Pick out every line in the records below that contains the word "what", and copy each one.

Entries supplied>
-- start --
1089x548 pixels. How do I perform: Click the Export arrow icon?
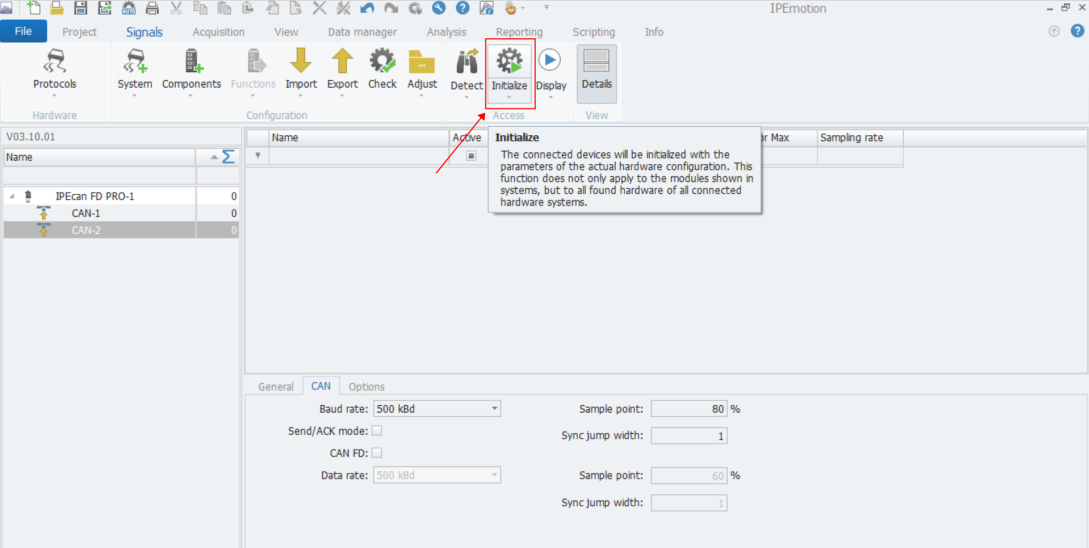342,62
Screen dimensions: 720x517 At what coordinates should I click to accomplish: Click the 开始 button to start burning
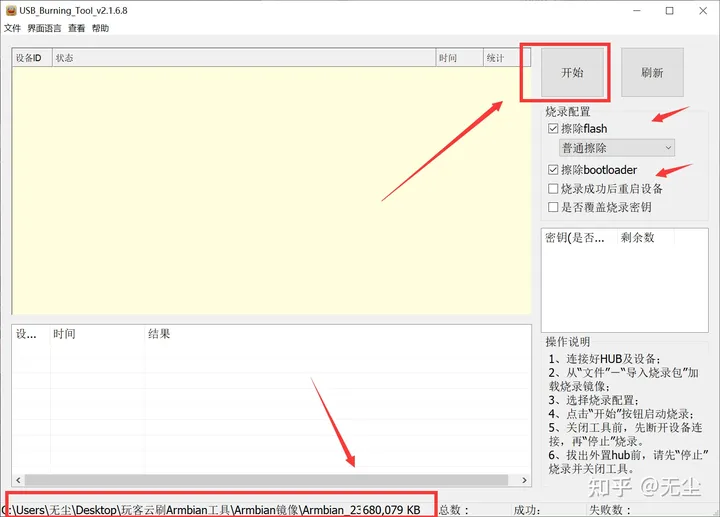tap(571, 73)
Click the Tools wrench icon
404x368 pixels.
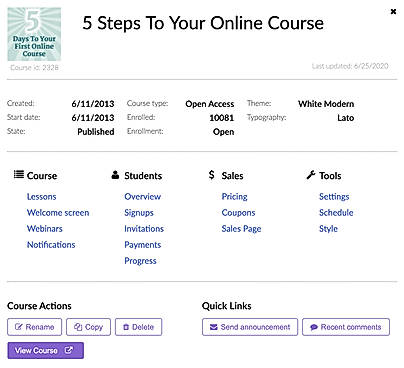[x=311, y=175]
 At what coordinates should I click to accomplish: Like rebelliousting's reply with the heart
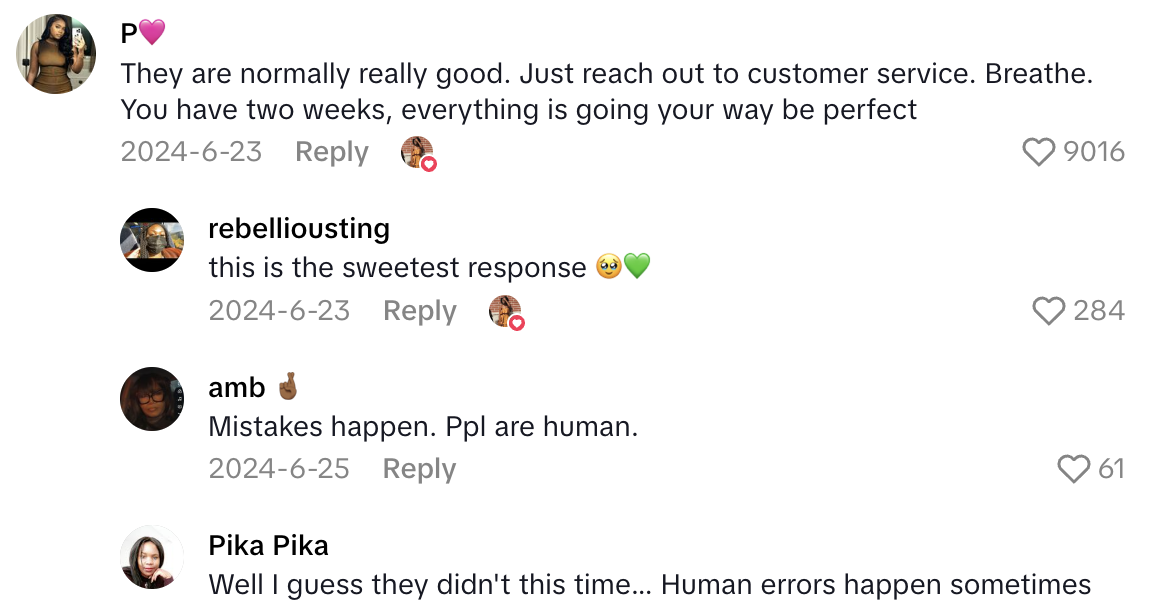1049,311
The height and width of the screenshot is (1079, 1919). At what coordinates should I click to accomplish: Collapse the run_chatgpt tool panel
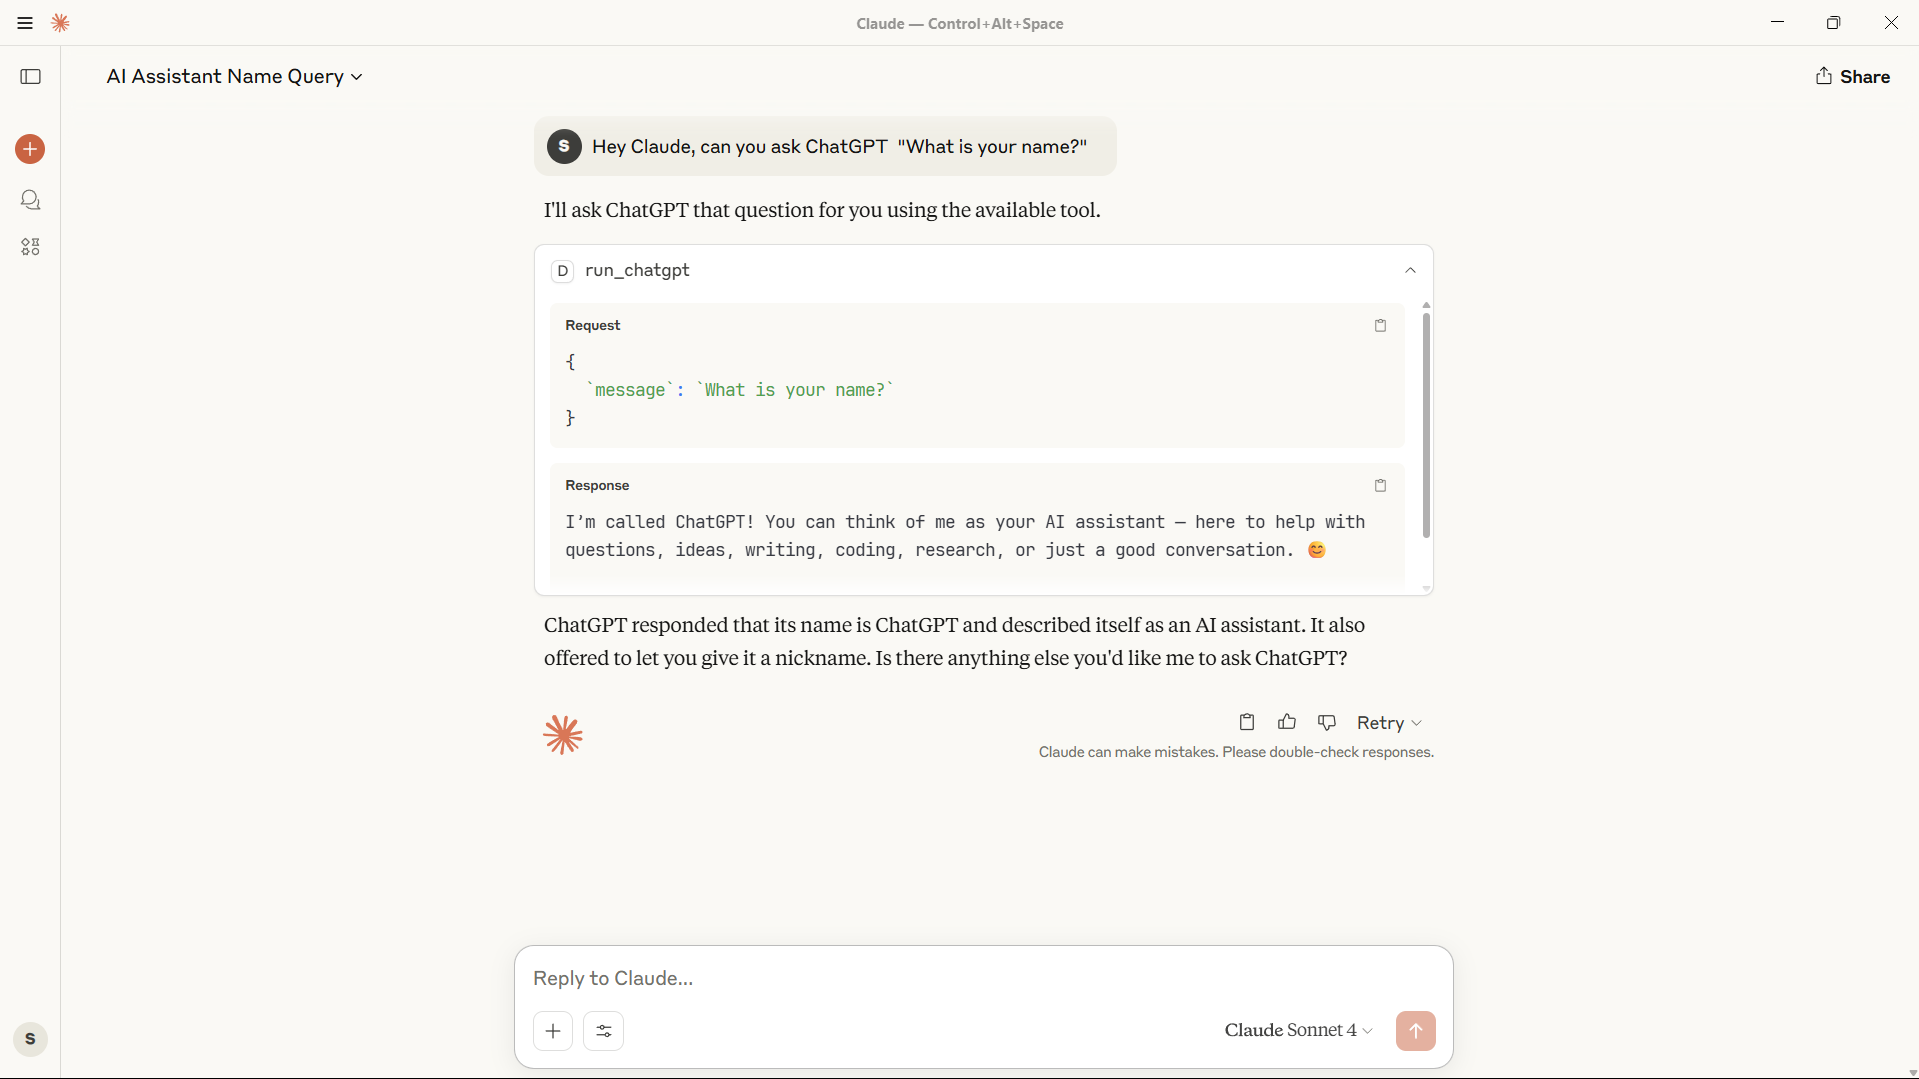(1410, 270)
-- end --
-- start --
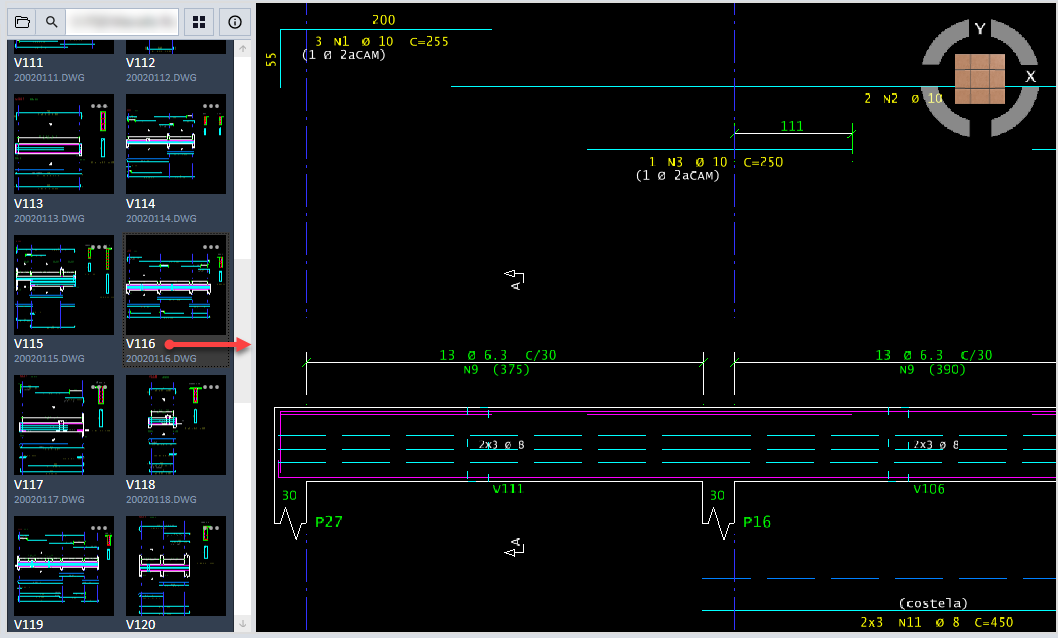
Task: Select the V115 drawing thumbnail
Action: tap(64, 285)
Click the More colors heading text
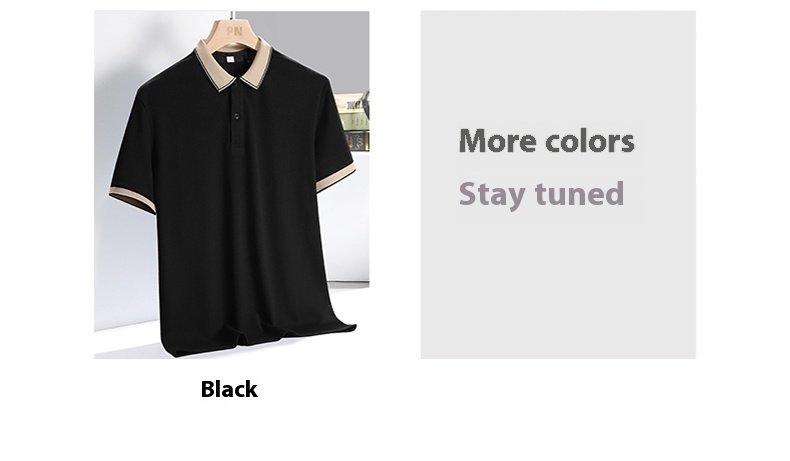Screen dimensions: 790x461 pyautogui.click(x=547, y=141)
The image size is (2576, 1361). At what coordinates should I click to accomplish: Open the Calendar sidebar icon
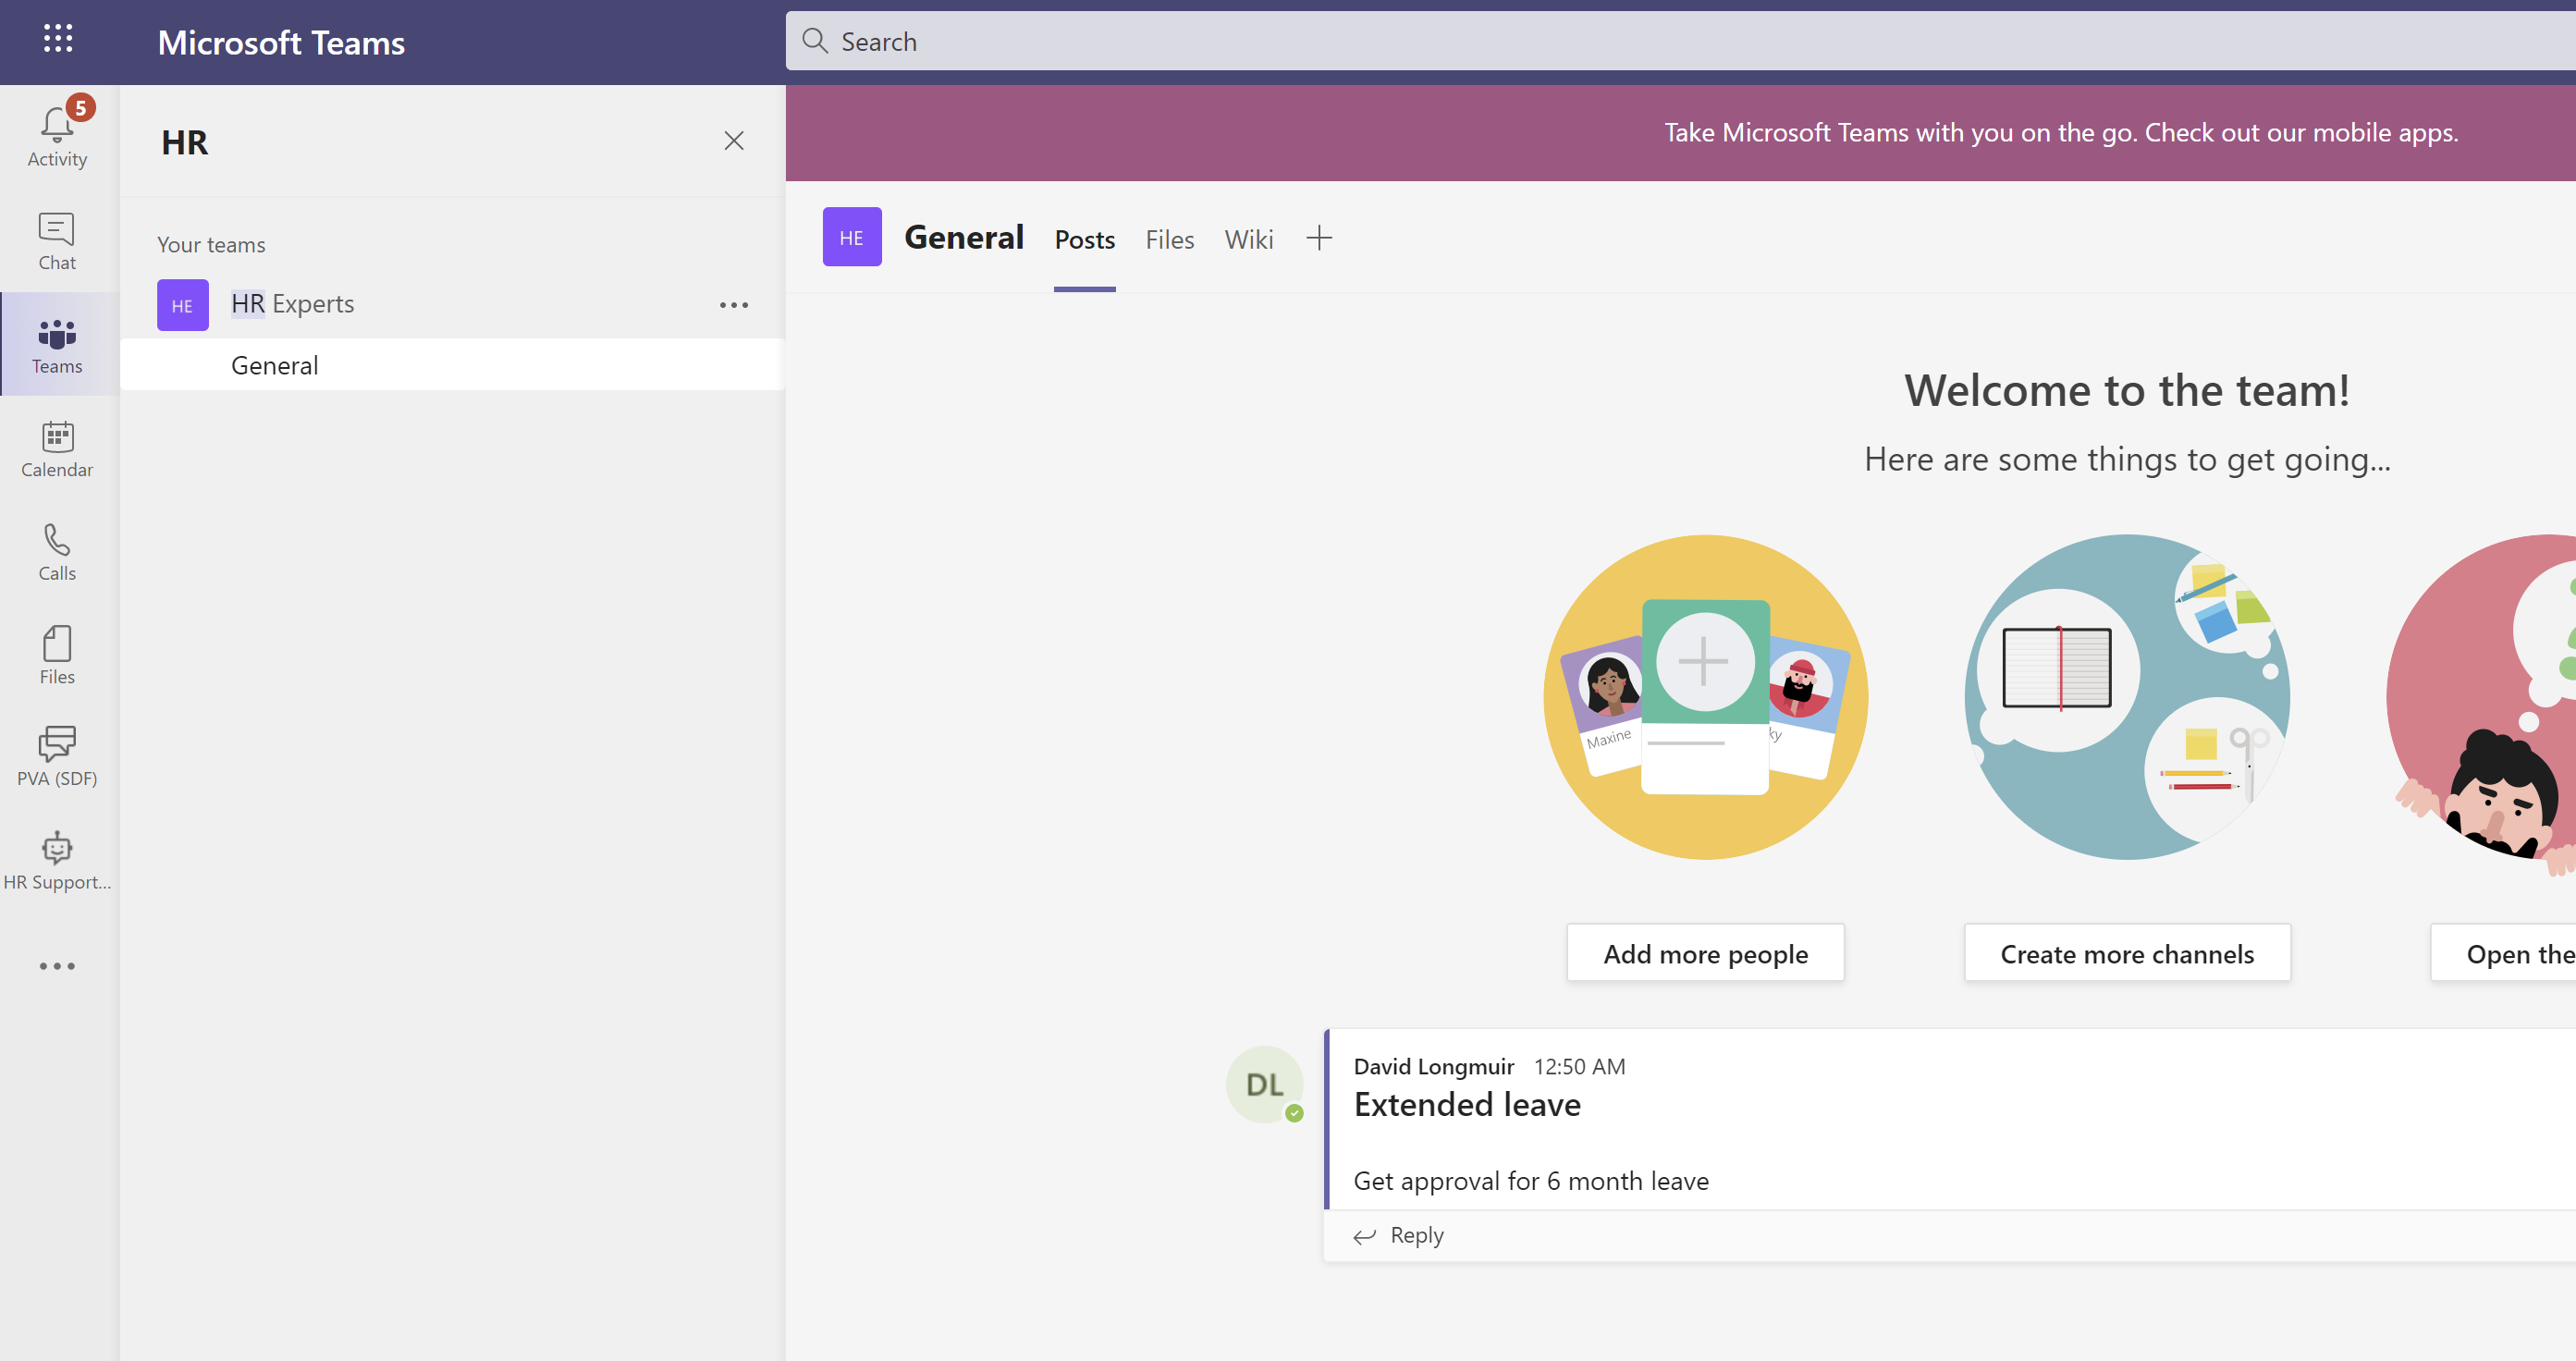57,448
-- end --
Full output>
Screen dimensions: 720x517 At what coordinates should I click to accomplish: Click the 开始 button to start burning
 At what coordinates should I click to accomplish: Like rebelliousting's reply with the heart
The height and width of the screenshot is (1079, 1919). At what coordinates should I click to accomplish: Collapse the run_chatgpt tool panel
The image size is (2576, 1361). At what coordinates should I click to accomplish: Open the Calendar sidebar icon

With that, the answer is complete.